Acredito que não só os moradores do Vale sofrem com as festas de final de ano, mas nos bairros mais interioranos da cidade os descalabros e exageros também ocorrem, carros em altas velocidades, muito barulho, fogos de artifícios sem nenhum ou quase nenhum controle. O que dizer do lixo? Não temos paciência em esperar o dia certo da coleta, assim nosso resto de ceia vai logo à manhã do dia 25 para as ruas, mesmo se sabemos que o “lixeiro” não passará por conta do feriado. Pior, por muitas vezes tal resto nem vai para a lixeira, e sim para as calçadas, onde são rasgados por cães, gatos ou um “humano marginalizado”, que nem condição de ceiar teve.
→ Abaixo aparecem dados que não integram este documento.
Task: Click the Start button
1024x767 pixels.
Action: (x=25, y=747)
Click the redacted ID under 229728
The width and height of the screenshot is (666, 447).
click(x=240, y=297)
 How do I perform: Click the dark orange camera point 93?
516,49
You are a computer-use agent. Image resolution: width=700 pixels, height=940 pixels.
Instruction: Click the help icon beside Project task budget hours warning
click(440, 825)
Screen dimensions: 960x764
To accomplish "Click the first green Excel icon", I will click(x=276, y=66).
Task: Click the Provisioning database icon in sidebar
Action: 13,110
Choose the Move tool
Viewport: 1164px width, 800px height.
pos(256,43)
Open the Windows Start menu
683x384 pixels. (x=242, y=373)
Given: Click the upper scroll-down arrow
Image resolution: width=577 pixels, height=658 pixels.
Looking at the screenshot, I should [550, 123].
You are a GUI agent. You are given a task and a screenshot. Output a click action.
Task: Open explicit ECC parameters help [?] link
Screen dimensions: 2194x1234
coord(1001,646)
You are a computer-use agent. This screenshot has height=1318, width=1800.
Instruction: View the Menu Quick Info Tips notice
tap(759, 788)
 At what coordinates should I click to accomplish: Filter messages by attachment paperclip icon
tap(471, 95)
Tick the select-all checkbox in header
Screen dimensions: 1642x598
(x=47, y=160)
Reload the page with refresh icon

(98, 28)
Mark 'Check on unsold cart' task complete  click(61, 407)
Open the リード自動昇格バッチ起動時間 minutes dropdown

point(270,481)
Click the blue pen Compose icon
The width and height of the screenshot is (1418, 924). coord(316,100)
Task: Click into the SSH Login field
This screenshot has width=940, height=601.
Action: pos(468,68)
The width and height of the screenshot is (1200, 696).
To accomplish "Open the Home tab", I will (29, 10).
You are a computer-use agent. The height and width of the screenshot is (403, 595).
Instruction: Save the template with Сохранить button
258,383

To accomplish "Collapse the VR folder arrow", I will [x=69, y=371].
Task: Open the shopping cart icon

O duro é que esse lixo nas calçadas torna-se “rolha” gigante que entope as “bocas de lobo” e com isso traz os transtornos já conhecidos nos períodos chuvosos, inundações, perdas e riscos. Aí, chegamos onde quero: no JC de segunda-feira, ainda na capa, vê-se a reportagem sobre os Ecopontos, um absurdo, muita coisa jogada às suas portas, desde produtos recicláveis até o próprio resto de ceia (e olha que ali nem é o local para isso). Mais uma vez, o que vemos é a falta de respeito e educação, se não existissem os Ecopontos ou a coleta de lixo, tudo bem, poderíamos culpar o Poder Público, mas os serviços, bem ou mal, estão aí, mas e o povo, faz a sua parte?
Quase nunca! E sem entrar na seara política, pois aqui sou apartidário, será que é o impeachment da presidente que resolverá ou a autotransformação de cada um, como sugeriu nosso amigo Leandro? Feliz 2016!